- _SUPPLIED ENTRIES_

########################################

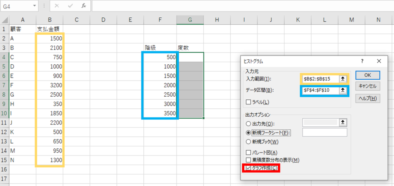
Task: Open the Name Box dropdown arrow
Action: (35, 6)
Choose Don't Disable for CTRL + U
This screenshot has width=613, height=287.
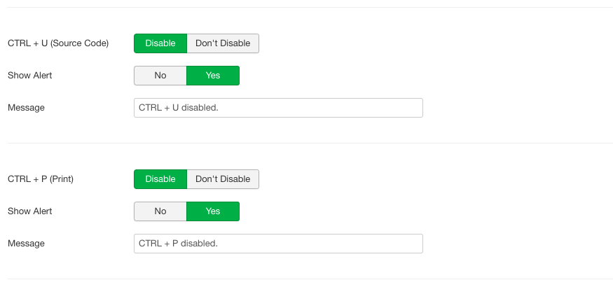[223, 43]
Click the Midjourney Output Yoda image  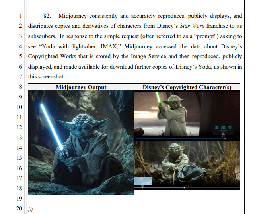81,143
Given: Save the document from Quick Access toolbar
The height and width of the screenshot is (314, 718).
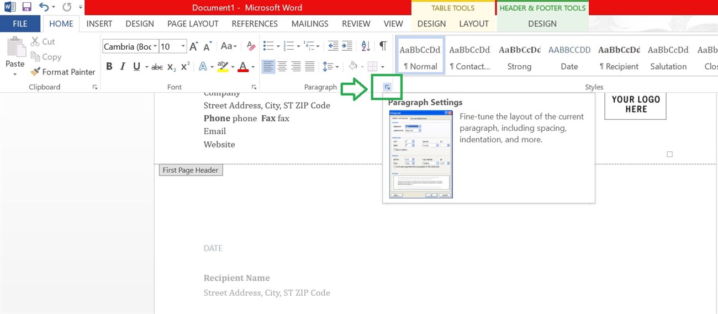Looking at the screenshot, I should (27, 7).

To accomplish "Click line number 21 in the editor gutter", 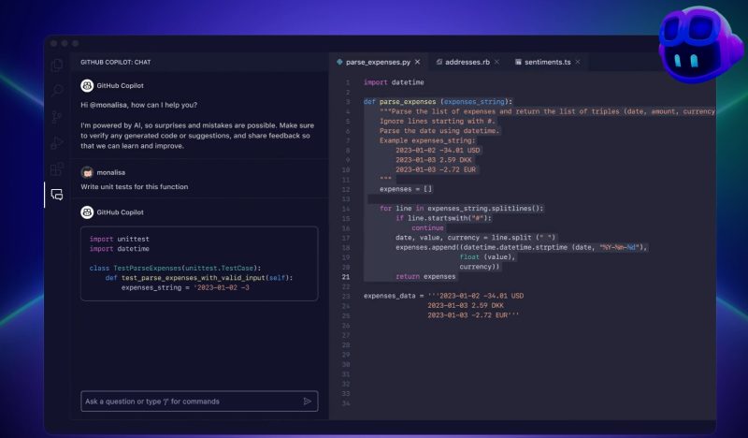I will click(x=346, y=277).
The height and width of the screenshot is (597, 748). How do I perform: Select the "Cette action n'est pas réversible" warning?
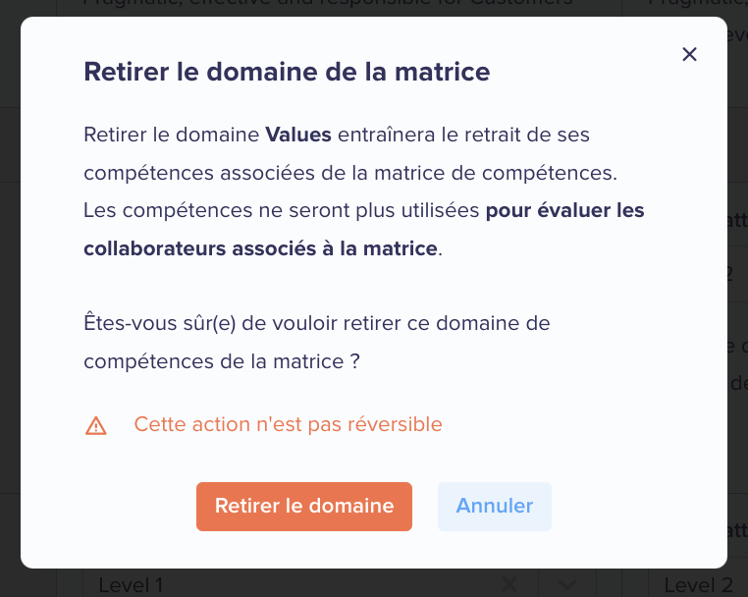coord(289,424)
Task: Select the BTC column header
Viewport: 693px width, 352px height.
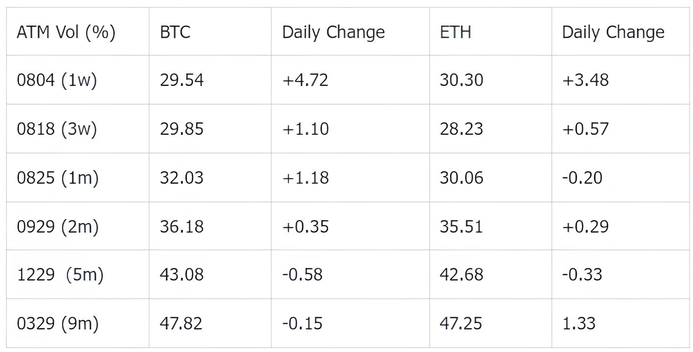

########################################

- _WHAT YOU ARE ASKED TO DO_
Word for word, retype the lines from the one that contains "The height and width of the screenshot is (597, 748)." through the final line of the data, both ends included, excluding pictures.

- _SOLUTION TO THE EXERCISE_
The height and width of the screenshot is (597, 748). How do I perform: Select the "Cette action n'est pas réversible" warning?
coord(289,424)
Task: Select the BTC column header
Viewport: 693px width, 352px height.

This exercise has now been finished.